19th/20th-century American actor

John Drew Jr. (November 13, 1853 – July 9, 1927), commonly known as John Drew during his life, was an American stage actor noted for his roles in Shakespearean comedy, society drama, and light comedies. He was considered to be the leading matinee idol of his day, but unlike most matinee idols Drew's acting ability was largely undisputed.

He was a part of the prominent Drew acting family that continues today. The appellation "Jr.", distinguishing him from his long-deceased actor father, is usually dropped.

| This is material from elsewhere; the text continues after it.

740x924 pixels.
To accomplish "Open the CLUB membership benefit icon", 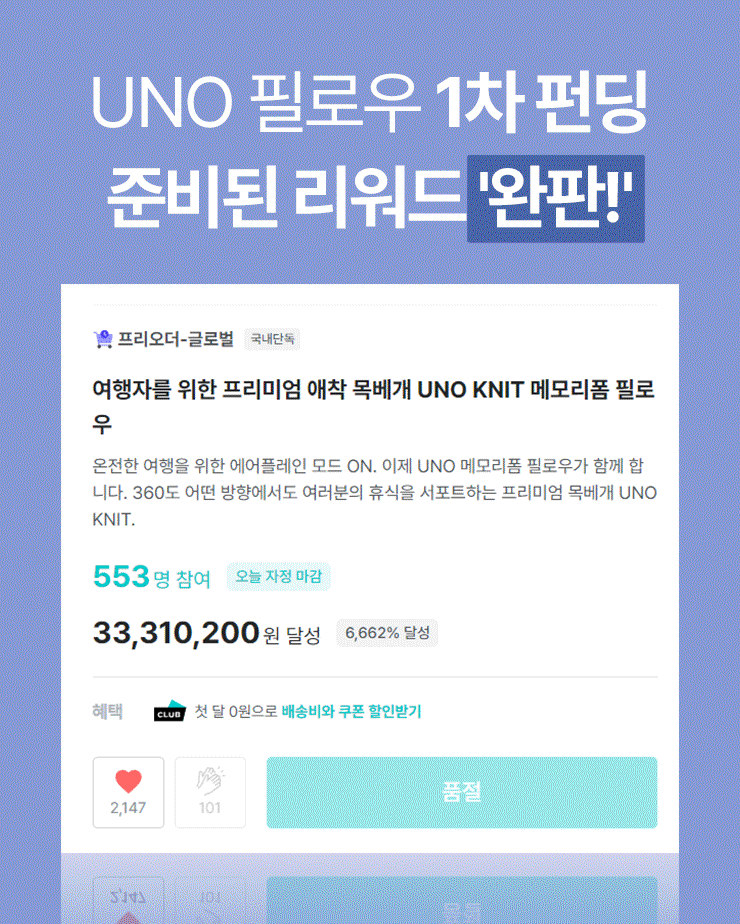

== Early life and lineage ==
John Drew Jr. was born November 13, 1853, in Philadelphia, Pennsylvania to actor John Drew Sr. and actress and theatre manager Louisa Lane. He was born to a predominantly stage family. Drew's maternal grandparents were Frederick Lane, an actor and theatre manager, and Eliza Trentner (1796–1887), a singer and actress. While his aunt was stage actress Georgiana Kinlock. He had one older sister, Louisa, and two younger siblings - Georgiana Drew and Sidney Drew, both actors. It is believed Drew had one more sister, Adine, from an affair between his father and Aunt Georgiana - this sister was also an actress.

As such, he was also the uncle of John, Ethel, and Lionel Barrymore, all of the Drew and Barrymore acting family. He also was uncle to actors Georgie Drew Mendum and Sidney Rankin Drew.

Drew was christened in 1854 in St. Stephen's Church. His godfathers were William Wheatley and William Sheridan, both involved in management of the Arch Street Theatre. His godmother was actress D.P. Bowers. He was raised in a "conventional" neighborhood in Philadelphia. His childhood best friend was Isaac T. Hopper, the grandson of the aboltionist, and his neighbor was Passmore Williamson.

Drew's father would die in early 1862, when he was just eight years old.

When Drew was ten, he would be sent to Village Green, a military school and from there he would go to another boarding school Andalusia Academy in Bucks County. After a family friend has expressed disdain of Andalusia, Drew was pulled from the institution and moved to the Episcopal Academy in Philadelphia. As Drew had said, a good amount of his education was "disrupted" by the on-going Civil War. Two uncles, Edward and George Drew, had died in war and the fall of Richmond had canceled school. In April 1865, he was eleven years old when John Wilkes Booth, a family friend and co-star of his grandmother, asassinated President Abraham Lincoln.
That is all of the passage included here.